Gonna be honest, I don't think I ever read that. I think I usually just do git status immediately after to see if all's well.

The default has been main for awhile.

This is the case in our current version of git (git version 2.28. 0). As of October 1, 2020, any new repository you create on GitHub.com will use main as the default branch.

March 2021 for gitlab

Still the default in git.

...but recommended to be changed every. single. time. you git init. https://lemmy.world/comment/11895670

can you point where ANYTHING is recommended at all there?

Cause it simply says that you can change the name. But "master" is the default. That doesn't sound like a "recommendation" at all. But just making people aware since some repositories try to force things like "Main". Almost like the repo you're using might be enforcing shit that Git in of itself doesn't give a shit about.

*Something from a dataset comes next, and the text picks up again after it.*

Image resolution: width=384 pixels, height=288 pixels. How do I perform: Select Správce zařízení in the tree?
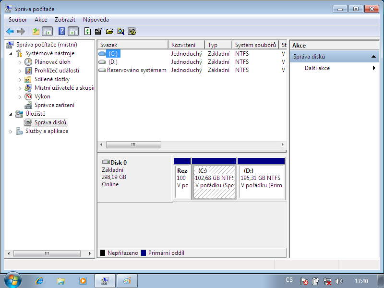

which will suppress this warning

"I'm going to be annoying you until you do something about it" It is recommending that you take some sort of action, that choice is up to you as the user. In fact, the older way of disabling the warning was called advice.defaultBranchName

AFAIK git is still Linus Trovalds' project and one thing he is known for is "you dont fuckin break user space". That is acknowledged in the pull request https://github.com/git/git/pull/921

"will minimize disruption for Git's users and will include appropriate deprecation periods".

Linus is also a fuck-your-feelings kind of guy so deprecation_period == linus_date_of_death. No, I'm not implying Linus is racist/bigot, just that he feels that strongly about breaking user experience.

Git in of itself doesn’t give a shit about.

You're right...and that's why its unbelievable to me how some people are still (it has been nearly 4 years since that PR above) resistant to change this one little thing. This is just the initial branch that we're talking about here. Git doesn't care if you:

﬌ git init
Initialized empty Git repository in /home/xxxxxx/tmp/.git/

﬌ touch foo && git add foo && git commit -am "foo"
[main (root-commit) 9c74dd1] foo
 1 file changed, 0 insertions(+), 0 deletions(-)
 create mode 100644 foo

﬌ git branch -a            
* main

﬌ git checkout -b bar
Switched to a new branch 'bar'

﬌ git branch -d main
Deleted branch main (was 9c74dd1).

﬌ git branch -a
* bar

﬌ git log      
commit 9c74dd18d493fec727e6ce9e4ba71ed356dd970d (HEAD -> bar)
Author: Butters
Date:   Thu Aug 22 00:14:44 2024 -0400

    foo

“I’m going to be annoying you until you do something about it”

You call that annoying? Annoying would be not functioning at all unless you choose an choice... or even worse. Go the Github route and specifically force you to use anything other than master.

Git doesn’t care if you:

Right... So why are you attributing Github = Git... When It's clear that's not the case.

Github != git.

No shit? Let me guess; you're still using git like Linus intended it to be, decentralized, by emailing each other tar.gz's

No. I'm just not willing to attribute a COMPANY as the sole owner/stakeholder in a protocol that honestly has very little to do with them.

Just because Github does something, doesn't mean that they represent git.

I just used the most popular/known example. Personally I haven't liked GitHub since Micro$oft bought them. I'm ol' school, 25 years in the biz so M$ really really leaves a bad aftertaste in my mouth.

I'll answer your other question in the other thread.